++++ EXCERPTED DATA ++++

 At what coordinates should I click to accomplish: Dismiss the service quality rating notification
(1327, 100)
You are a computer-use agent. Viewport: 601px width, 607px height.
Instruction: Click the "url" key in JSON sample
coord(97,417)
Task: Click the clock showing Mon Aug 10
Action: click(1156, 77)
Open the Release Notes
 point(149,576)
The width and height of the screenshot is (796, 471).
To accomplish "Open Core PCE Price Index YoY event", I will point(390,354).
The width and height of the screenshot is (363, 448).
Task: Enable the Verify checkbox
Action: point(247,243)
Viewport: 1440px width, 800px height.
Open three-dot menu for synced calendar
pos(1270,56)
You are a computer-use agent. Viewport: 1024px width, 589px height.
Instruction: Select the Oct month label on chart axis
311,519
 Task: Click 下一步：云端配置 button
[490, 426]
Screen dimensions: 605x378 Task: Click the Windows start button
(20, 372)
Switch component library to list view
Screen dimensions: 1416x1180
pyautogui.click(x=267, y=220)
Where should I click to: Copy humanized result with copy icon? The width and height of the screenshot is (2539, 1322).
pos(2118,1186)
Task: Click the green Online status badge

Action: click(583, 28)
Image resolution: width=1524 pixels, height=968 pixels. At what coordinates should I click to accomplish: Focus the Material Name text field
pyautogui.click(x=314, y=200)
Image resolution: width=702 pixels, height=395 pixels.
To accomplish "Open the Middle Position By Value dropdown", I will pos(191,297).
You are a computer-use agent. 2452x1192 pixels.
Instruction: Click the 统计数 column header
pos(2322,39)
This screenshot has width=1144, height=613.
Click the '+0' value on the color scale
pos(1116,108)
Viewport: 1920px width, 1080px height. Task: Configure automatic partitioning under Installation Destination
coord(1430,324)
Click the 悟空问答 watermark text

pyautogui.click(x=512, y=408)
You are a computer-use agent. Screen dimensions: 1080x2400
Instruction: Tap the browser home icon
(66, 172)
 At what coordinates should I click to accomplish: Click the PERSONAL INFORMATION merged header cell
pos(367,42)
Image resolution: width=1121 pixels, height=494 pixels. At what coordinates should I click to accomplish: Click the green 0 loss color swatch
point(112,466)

++++

**WHAT YOU WILL DO:** Reproduce all of the material above, swapping each "Viewport" for "Display area" and keeping everything else unchanged.

**COMPLETED TASK:**
 At what coordinates should I click to accomplish: Dismiss the service quality rating notification
(1327, 100)
You are a computer-use agent. Display area: 601px width, 607px height.
Instruction: Click the "url" key in JSON sample
coord(97,417)
Task: Click the clock showing Mon Aug 10
Action: click(1156, 77)
Open the Release Notes
 point(149,576)
The width and height of the screenshot is (796, 471).
To accomplish "Open Core PCE Price Index YoY event", I will point(390,354).
The width and height of the screenshot is (363, 448).
Task: Enable the Verify checkbox
Action: point(247,243)
Display area: 1440px width, 800px height.
Open three-dot menu for synced calendar
pos(1270,56)
You are a computer-use agent. Display area: 1024px width, 589px height.
Instruction: Select the Oct month label on chart axis
311,519
 Task: Click 下一步：云端配置 button
[490, 426]
Screen dimensions: 605x378 Task: Click the Windows start button
(20, 372)
Switch component library to list view
Screen dimensions: 1416x1180
pyautogui.click(x=267, y=220)
Where should I click to: Copy humanized result with copy icon? The width and height of the screenshot is (2539, 1322).
pos(2118,1186)
Task: Click the green Online status badge

Action: click(583, 28)
Image resolution: width=1524 pixels, height=968 pixels. At what coordinates should I click to accomplish: Focus the Material Name text field
pyautogui.click(x=314, y=200)
Image resolution: width=702 pixels, height=395 pixels.
To accomplish "Open the Middle Position By Value dropdown", I will pos(191,297).
You are a computer-use agent. 2452x1192 pixels.
Instruction: Click the 统计数 column header
pos(2322,39)
This screenshot has width=1144, height=613.
Click the '+0' value on the color scale
pos(1116,108)
Display area: 1920px width, 1080px height. Task: Configure automatic partitioning under Installation Destination
coord(1430,324)
Click the 悟空问答 watermark text

pyautogui.click(x=512, y=408)
You are a computer-use agent. Screen dimensions: 1080x2400
Instruction: Tap the browser home icon
(66, 172)
 At what coordinates should I click to accomplish: Click the PERSONAL INFORMATION merged header cell
pos(367,42)
Image resolution: width=1121 pixels, height=494 pixels. At what coordinates should I click to accomplish: Click the green 0 loss color swatch
point(112,466)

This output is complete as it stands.